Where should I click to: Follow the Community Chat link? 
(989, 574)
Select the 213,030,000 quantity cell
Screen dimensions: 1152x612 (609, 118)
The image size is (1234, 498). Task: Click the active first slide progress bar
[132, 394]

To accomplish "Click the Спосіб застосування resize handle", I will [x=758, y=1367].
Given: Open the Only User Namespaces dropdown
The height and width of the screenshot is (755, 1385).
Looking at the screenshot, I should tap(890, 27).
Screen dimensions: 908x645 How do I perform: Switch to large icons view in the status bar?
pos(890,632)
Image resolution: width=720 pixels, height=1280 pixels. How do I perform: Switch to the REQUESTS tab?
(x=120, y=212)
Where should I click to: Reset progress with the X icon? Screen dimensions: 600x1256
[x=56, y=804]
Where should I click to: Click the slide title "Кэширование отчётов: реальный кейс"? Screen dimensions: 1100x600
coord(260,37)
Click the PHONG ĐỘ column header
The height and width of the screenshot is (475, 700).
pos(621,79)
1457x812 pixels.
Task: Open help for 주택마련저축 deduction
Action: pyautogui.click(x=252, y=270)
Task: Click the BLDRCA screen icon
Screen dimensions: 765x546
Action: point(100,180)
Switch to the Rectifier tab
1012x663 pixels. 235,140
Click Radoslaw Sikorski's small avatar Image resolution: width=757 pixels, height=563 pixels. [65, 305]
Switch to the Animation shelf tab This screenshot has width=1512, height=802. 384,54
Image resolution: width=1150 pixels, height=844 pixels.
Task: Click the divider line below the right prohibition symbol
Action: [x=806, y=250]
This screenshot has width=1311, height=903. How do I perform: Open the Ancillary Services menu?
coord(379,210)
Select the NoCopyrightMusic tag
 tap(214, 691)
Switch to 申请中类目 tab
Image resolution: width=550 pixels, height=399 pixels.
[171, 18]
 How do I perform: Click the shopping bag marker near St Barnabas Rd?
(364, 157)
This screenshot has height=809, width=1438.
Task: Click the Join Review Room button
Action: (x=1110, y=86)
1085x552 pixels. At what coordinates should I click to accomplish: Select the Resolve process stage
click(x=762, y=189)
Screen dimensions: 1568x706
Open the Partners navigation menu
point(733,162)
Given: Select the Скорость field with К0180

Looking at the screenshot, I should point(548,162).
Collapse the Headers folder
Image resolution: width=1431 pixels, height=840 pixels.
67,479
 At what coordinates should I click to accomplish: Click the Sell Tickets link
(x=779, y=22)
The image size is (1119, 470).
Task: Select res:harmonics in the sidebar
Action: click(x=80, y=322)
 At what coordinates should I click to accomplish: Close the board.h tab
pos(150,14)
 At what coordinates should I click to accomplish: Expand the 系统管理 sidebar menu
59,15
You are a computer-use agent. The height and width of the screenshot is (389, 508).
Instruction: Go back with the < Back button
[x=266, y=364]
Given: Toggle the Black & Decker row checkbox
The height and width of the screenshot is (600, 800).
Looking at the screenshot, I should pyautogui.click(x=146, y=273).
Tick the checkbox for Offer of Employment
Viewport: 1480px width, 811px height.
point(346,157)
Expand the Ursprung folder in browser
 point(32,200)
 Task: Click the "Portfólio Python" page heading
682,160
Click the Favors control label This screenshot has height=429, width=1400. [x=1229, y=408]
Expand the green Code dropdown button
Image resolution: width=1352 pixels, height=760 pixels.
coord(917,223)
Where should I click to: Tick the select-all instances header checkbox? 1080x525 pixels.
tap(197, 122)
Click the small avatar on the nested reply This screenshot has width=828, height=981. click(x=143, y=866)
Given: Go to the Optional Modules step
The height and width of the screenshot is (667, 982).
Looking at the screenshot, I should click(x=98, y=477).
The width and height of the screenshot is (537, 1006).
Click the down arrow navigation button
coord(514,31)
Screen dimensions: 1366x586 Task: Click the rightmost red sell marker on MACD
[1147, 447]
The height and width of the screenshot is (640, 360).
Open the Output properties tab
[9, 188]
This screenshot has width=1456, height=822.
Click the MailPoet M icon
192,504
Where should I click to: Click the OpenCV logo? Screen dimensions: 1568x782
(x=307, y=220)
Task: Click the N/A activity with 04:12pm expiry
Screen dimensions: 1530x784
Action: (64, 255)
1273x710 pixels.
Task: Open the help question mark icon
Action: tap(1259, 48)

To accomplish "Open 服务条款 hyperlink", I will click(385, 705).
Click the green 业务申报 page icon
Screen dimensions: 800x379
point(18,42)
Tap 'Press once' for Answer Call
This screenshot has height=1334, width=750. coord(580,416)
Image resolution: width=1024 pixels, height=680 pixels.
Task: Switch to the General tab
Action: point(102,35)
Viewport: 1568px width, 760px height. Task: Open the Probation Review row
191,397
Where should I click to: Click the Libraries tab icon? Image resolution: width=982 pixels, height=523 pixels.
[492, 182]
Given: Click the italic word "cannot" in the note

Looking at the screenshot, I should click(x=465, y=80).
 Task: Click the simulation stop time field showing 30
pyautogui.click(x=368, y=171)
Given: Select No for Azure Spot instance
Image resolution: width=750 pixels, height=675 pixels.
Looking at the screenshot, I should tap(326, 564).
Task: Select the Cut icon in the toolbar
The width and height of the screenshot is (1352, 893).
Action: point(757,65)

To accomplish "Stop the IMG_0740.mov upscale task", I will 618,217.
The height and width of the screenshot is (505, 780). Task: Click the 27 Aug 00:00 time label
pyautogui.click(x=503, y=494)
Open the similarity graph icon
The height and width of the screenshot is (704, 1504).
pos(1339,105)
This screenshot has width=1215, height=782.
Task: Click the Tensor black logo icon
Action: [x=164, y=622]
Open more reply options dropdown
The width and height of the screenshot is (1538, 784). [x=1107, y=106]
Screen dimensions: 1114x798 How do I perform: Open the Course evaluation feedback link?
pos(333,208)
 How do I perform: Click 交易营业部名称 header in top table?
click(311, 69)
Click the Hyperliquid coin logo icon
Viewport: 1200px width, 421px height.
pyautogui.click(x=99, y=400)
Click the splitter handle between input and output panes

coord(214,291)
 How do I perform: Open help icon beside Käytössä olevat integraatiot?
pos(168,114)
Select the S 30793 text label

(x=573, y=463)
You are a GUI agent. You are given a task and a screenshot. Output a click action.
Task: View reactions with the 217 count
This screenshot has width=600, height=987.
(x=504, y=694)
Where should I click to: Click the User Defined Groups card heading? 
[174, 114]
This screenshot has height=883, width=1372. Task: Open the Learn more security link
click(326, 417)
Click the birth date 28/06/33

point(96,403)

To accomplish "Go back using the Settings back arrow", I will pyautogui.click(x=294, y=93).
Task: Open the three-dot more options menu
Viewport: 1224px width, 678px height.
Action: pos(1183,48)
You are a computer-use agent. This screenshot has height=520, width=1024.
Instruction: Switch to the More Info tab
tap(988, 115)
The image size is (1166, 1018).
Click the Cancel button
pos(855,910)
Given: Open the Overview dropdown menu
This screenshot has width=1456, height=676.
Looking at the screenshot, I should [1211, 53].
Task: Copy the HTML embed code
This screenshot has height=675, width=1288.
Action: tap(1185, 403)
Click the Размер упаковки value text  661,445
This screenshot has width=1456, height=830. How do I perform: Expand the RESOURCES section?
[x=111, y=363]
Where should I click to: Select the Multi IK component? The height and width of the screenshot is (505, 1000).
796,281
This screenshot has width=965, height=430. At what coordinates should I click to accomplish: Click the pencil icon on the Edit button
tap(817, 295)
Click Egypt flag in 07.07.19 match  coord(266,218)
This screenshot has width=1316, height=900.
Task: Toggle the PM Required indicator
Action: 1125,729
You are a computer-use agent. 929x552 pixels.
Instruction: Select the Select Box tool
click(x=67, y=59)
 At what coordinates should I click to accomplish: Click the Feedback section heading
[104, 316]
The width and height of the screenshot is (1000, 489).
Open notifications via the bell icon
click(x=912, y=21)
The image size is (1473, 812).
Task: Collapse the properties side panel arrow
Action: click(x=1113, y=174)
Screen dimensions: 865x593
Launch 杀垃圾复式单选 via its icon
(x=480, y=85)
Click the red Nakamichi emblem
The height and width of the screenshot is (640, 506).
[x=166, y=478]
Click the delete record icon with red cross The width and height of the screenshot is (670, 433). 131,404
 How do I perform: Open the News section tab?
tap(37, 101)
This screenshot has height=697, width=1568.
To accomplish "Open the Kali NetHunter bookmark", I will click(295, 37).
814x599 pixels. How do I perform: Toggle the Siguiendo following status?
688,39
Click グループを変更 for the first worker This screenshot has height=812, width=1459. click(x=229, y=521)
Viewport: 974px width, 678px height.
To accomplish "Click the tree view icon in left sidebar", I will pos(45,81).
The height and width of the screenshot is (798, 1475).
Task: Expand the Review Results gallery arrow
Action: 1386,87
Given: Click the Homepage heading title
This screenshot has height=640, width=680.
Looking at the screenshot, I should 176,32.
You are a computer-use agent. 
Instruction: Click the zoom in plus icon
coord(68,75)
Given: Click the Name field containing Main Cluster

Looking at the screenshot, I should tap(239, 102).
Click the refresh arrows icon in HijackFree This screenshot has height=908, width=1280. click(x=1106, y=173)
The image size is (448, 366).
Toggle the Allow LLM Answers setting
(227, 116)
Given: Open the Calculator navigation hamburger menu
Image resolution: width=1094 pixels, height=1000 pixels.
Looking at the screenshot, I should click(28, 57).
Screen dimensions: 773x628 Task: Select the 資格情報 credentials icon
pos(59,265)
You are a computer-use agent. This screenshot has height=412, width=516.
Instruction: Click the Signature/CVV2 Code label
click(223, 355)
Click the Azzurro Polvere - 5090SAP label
= = = =
WHAT YOU HAVE TO DO. What are the lines, exactly as written above, from the line with "Click Egypt flag" to the line with "The image size is (448, 366).", both included? Output only those.

OUTPUT FOR THIS EXERCISE.
Click Egypt flag in 07.07.19 match  coord(266,218)
This screenshot has width=1316, height=900.
Task: Toggle the PM Required indicator
Action: 1125,729
You are a computer-use agent. 929x552 pixels.
Instruction: Select the Select Box tool
click(x=67, y=59)
 At what coordinates should I click to accomplish: Click the Feedback section heading
[104, 316]
The width and height of the screenshot is (1000, 489).
Open notifications via the bell icon
click(x=912, y=21)
The image size is (1473, 812).
Task: Collapse the properties side panel arrow
Action: click(x=1113, y=174)
Screen dimensions: 865x593
Launch 杀垃圾复式单选 via its icon
(x=480, y=85)
Click the red Nakamichi emblem
The height and width of the screenshot is (640, 506).
[x=166, y=478]
Click the delete record icon with red cross The width and height of the screenshot is (670, 433). 131,404
 How do I perform: Open the News section tab?
tap(37, 101)
This screenshot has height=697, width=1568.
To accomplish "Open the Kali NetHunter bookmark", I will click(295, 37).
814x599 pixels. How do I perform: Toggle the Siguiendo following status?
688,39
Click グループを変更 for the first worker This screenshot has height=812, width=1459. click(x=229, y=521)
Viewport: 974px width, 678px height.
To accomplish "Click the tree view icon in left sidebar", I will pos(45,81).
The height and width of the screenshot is (798, 1475).
Task: Expand the Review Results gallery arrow
Action: 1386,87
Given: Click the Homepage heading title
This screenshot has height=640, width=680.
Looking at the screenshot, I should 176,32.
You are a computer-use agent. 
Instruction: Click the zoom in plus icon
coord(68,75)
Given: Click the Name field containing Main Cluster

Looking at the screenshot, I should tap(239, 102).
Click the refresh arrows icon in HijackFree This screenshot has height=908, width=1280. click(x=1106, y=173)
The image size is (448, 366).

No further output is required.